Mistakes are bound to happen along the way, says Graeme Grant, president and COO of CQuotient, hence why companies must implement monitoring processes that allow teams to assess what's working and what's not so they may adjust their strategies to reflect these findings as quickly as possible. There will likely be bumps along the road, as with any new strategy, but leaders must remember that customer experience isn't an initiative or project; it's something that needs to be sustained long-term. Teams must simply remain proactive as they work to establish the proper path for their organization.
Hampton Hotels Highlights Great Customer Experiences via Video Storytelling
Hamptonality, as coined by Hampton Hotels, refers to the proactive, friendly service that defines every employee's role within the organization. Team members are consistently committed to fulfilling guests' needs, thereby going above and beyond expectations to deliver the best customer experience possible. Yet, while this term has become synonymous with the brand's internal culture, Hampton Hotels recognized the need to generate awareness, thereby leading marketers to tap into the heartfelt stories and experiences fans of Hampton Hotels were actively sharing online.
Now known as Hamptonality Moments, this external campaign was designed to impart knowledge of the brand's internal mindset to guests all over the country.

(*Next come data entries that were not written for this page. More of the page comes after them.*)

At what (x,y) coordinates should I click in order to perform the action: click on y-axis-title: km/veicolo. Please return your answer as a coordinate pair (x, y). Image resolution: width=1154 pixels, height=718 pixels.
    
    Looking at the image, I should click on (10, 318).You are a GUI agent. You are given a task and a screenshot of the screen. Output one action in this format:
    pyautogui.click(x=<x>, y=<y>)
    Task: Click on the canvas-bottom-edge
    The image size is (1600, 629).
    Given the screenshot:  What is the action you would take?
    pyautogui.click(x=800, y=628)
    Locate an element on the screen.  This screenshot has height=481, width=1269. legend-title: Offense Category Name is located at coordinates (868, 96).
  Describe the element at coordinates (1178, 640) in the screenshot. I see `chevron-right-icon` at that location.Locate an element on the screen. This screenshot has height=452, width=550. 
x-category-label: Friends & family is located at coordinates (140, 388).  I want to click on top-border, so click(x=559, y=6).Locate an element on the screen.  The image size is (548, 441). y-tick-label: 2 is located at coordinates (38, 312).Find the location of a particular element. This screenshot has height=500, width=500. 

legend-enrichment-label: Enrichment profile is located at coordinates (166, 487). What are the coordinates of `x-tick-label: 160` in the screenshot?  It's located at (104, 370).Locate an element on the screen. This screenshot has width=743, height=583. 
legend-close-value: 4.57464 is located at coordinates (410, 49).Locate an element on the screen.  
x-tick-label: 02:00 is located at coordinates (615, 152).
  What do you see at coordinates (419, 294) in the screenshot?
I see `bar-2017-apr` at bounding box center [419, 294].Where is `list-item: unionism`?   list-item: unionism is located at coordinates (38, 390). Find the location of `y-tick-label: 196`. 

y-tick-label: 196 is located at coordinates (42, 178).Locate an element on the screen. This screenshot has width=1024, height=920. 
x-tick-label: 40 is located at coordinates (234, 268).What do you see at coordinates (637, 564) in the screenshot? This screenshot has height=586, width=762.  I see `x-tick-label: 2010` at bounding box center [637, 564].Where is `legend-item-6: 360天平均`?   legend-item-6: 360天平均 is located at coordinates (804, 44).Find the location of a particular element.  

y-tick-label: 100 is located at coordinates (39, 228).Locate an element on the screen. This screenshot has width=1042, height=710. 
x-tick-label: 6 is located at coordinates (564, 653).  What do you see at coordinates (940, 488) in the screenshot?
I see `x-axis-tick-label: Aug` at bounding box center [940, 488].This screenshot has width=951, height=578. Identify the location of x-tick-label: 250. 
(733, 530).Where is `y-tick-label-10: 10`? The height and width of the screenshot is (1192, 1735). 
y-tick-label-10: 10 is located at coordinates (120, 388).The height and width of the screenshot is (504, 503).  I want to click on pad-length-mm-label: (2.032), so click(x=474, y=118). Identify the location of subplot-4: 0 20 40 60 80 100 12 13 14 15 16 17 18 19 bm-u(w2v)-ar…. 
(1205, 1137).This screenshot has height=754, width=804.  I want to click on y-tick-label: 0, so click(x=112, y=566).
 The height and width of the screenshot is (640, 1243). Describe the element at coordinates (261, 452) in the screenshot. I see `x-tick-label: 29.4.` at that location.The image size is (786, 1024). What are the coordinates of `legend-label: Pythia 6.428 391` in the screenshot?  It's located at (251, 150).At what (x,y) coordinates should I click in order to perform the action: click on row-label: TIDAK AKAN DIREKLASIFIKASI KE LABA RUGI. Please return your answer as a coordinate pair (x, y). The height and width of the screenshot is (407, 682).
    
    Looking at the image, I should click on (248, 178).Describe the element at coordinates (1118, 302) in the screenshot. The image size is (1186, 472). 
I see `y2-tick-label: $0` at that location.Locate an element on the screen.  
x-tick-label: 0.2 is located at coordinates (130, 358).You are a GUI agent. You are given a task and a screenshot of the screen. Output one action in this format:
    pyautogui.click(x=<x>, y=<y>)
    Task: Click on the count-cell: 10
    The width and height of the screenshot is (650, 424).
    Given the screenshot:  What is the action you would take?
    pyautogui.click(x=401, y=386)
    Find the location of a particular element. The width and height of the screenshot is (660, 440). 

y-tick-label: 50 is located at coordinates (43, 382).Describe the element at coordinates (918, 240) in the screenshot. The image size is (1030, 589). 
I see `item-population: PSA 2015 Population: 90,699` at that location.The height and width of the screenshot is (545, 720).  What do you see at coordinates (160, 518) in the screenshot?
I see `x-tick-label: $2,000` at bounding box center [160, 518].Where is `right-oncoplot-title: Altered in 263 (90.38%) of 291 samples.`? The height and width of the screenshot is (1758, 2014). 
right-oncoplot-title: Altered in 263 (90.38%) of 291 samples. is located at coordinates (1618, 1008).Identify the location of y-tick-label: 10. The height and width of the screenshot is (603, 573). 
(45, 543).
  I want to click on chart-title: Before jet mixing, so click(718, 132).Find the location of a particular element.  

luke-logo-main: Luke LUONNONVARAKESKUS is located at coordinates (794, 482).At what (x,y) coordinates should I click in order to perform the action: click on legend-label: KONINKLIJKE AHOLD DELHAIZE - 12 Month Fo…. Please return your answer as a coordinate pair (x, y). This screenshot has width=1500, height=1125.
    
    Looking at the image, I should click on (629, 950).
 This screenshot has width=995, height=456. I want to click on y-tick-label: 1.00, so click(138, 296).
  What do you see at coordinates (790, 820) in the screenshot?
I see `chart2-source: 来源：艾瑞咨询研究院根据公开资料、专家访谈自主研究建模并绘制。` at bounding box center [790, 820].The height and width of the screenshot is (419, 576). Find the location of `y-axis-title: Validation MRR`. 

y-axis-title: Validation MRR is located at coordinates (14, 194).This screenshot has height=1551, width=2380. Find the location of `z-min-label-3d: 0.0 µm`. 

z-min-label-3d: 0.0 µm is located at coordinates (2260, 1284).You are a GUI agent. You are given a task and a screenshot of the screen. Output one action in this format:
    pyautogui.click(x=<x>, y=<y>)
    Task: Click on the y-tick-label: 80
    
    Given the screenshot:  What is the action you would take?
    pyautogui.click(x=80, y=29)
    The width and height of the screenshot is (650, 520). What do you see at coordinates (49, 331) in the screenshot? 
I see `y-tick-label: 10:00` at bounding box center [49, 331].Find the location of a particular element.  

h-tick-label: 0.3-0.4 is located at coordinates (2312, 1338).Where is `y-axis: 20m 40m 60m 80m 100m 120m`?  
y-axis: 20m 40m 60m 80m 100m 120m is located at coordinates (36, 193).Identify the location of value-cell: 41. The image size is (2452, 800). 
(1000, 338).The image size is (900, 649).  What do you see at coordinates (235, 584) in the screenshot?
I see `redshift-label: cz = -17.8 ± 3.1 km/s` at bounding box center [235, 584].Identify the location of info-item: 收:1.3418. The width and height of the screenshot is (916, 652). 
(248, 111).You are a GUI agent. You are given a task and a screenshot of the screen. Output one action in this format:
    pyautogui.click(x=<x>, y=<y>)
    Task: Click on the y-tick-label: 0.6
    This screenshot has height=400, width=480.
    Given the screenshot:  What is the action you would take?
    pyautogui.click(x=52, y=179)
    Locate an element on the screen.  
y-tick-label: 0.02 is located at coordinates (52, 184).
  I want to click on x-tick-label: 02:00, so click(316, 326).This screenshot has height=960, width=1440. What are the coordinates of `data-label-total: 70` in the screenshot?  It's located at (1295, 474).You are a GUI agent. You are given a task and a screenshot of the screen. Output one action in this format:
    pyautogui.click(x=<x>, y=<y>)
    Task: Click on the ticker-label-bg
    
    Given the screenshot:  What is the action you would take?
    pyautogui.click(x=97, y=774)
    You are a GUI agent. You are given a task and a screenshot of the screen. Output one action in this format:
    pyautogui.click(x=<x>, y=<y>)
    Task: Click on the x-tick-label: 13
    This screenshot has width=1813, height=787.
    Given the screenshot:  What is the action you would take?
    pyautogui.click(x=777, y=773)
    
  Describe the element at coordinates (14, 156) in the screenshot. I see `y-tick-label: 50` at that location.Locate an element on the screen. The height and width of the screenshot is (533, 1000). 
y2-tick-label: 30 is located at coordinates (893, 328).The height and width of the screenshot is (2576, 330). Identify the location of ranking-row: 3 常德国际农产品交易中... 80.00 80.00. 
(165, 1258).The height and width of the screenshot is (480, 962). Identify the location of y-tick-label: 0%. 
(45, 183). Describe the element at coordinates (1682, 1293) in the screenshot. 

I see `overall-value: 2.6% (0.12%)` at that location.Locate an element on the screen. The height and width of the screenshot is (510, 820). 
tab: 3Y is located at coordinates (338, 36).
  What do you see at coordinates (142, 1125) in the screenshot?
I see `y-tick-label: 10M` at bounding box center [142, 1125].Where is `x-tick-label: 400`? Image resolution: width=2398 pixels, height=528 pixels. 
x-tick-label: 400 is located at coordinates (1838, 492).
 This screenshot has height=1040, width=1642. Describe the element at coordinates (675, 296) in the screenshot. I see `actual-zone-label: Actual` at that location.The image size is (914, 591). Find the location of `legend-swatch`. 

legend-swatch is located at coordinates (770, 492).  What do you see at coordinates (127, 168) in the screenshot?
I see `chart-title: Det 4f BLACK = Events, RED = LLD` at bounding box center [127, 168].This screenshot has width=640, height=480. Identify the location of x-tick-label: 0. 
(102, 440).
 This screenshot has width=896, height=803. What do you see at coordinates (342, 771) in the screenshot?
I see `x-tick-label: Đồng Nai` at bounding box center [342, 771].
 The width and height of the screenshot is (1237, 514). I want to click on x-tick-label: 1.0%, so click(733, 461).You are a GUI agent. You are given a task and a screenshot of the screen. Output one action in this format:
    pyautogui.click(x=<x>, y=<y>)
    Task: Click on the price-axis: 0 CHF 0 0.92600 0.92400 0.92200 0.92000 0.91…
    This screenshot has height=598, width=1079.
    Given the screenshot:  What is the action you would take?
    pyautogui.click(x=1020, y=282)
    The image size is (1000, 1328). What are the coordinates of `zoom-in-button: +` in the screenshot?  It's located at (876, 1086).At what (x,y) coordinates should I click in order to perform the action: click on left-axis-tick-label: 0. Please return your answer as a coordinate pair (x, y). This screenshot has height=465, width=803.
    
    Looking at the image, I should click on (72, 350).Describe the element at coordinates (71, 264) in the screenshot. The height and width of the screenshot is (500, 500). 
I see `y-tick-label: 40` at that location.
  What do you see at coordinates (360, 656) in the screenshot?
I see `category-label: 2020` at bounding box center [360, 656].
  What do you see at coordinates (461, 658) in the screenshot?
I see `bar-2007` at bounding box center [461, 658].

Thus, Hampton associates and their accompanying production crew set out to create video testimonials featuring guests across America. These videos were derived from experiences guests shared with the brand directly, as well as those discovered online. Hampton Hotels not only wanted to celebrate its own essential differentiators, but also those guests that truly validate how amazing the Hampton experience can be.
Because this campaign grew from the inside out, Hampton Hotels employees were already on board as they've lived this culture for 10 years. Guests were also eager to share their experiences, as they're already highly engaged, loyal fans of the brand overall. For instance, one video (below) highlights the adventures of TJ Elevator Fan, a young boy who travels with his parents to Hampton Hotels properties all across the U.S., fueling his love for the brand and elevators simultaneously. In each instance, Hampton associates go out of their way to provide TJ and his family with an exceptional experience that makes them feel like they're part of the family.
Since its inception, Hampton Hotels has seen a 180 percent increase in Facebook fans, as well as a 90 percent share rate among viewers of its YouTube playlist. Through video storytelling, Hampton Hotels has put faces to the name-both employees and guests-demonstrating the symbiotic relationship between its internal focus on customer centricity and the smiles that emphasize their success.